Here's a good one for tree identification in the winter.

I'd like to share this with all of you.


----------



## GaryK (Jun 25, 2007)

Great site, but takes forever to load the first page.

He's been collecting that information for a long time.


----------



## Zipsss (Feb 20, 2007)

I have a few mystery woods of my own.This a great site. Thank you.


----------



## Mario (Apr 23, 2007)

Thank you for the link… Again. You have quite a few that you have contributed Thank you.


----------



## PanamaJack (Mar 28, 2007)

That is a great help for us Dick, thanks a bunch! It was a lot of work for him that's for sure.


----------



## jude (Aug 3, 2007)

cool find Dick! thanks for sharing.


----------



## DarkWolf (Feb 26, 2008)

Oh wow.. First page is the ONLY page.. No wonder it takes so long to load..

Good resource none the less.


----------



## HallTree (Feb 1, 2008)

Another site is: www.woodworking.org/WC/woodsampler.html


----------



## rikkor (Oct 17, 2007)

Thanks Dick, got 'er bookmarked.


----------



## Teri (Feb 6, 2008)

Thanks Dick. I had a piece the other day that I couldn't identify, and I mentioned to my husband that there had to be something out there on the Web. But then I forgot about it. This is perfect.


----------



## Tikka (May 14, 2007)

Excellent site - thanks for posting


----------



## Samyer (Sep 26, 2007)

Thanks Dick!


----------



## Blake (Oct 17, 2007)

Wow, that's a lot of species! Thanks!


----------



## johnharris (Jan 24, 2010)

Has anyone visited a good site that also includes what the tree looks like when alive. I am especailly interested in the bark. I would like to start milling my own wood, but first need to know how to identify fallen trees or abandoned logs.

Any help?


----------



## Todd46 (Jan 18, 2010)

I am thinking the same thing John ,need to know what they look like before they are sawn.


----------



## Chipncut (Aug 18, 2006)

I googled, & this one is pretty good.#

There are many others, I just Googled, Tree ID by bark.


----------



## a1Jim (Aug 9, 2008)

That's been my favourite for some time thanks for sharing.


----------



## johnharris (Jan 24, 2010)

Thanks. The VT site is a good one. It shows the fruits, seeds, leaves and bark. This makes it easier to know which neighbors to stalk during a good wind storm.


----------



## EricRFP (Dec 5, 2009)

www.hobbithouseinc.com is a great site that I have been using for a long time. It's one of the best wood ID/wood photo sites. It's very hard to ID many woods by photos alone but this site can help a lot. The site owner is very serious about good, clean, color accurate photos.

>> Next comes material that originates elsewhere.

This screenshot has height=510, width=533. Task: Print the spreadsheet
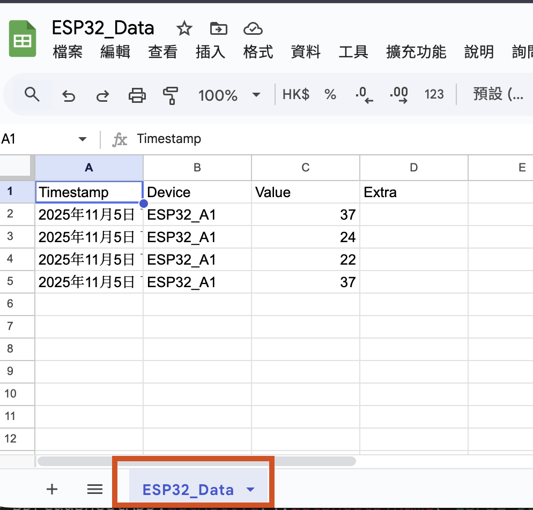coord(137,95)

If the site is taking more than 2 seconds to load, get a faster Internet connection. I know everyone can't get real high speed internet but if you can it will save you time and time is money. I'm very lucky to have super fast cable Internet access in my area. If you have Internet acess through a phone modem, ISDN or DSL, check the download/upload numbers and consider upgrading. Not all so called"high-speed" is really high-speed. The Comcast Cable Internet(higher speed option) in the Sacramento are is great.

Eric.


----------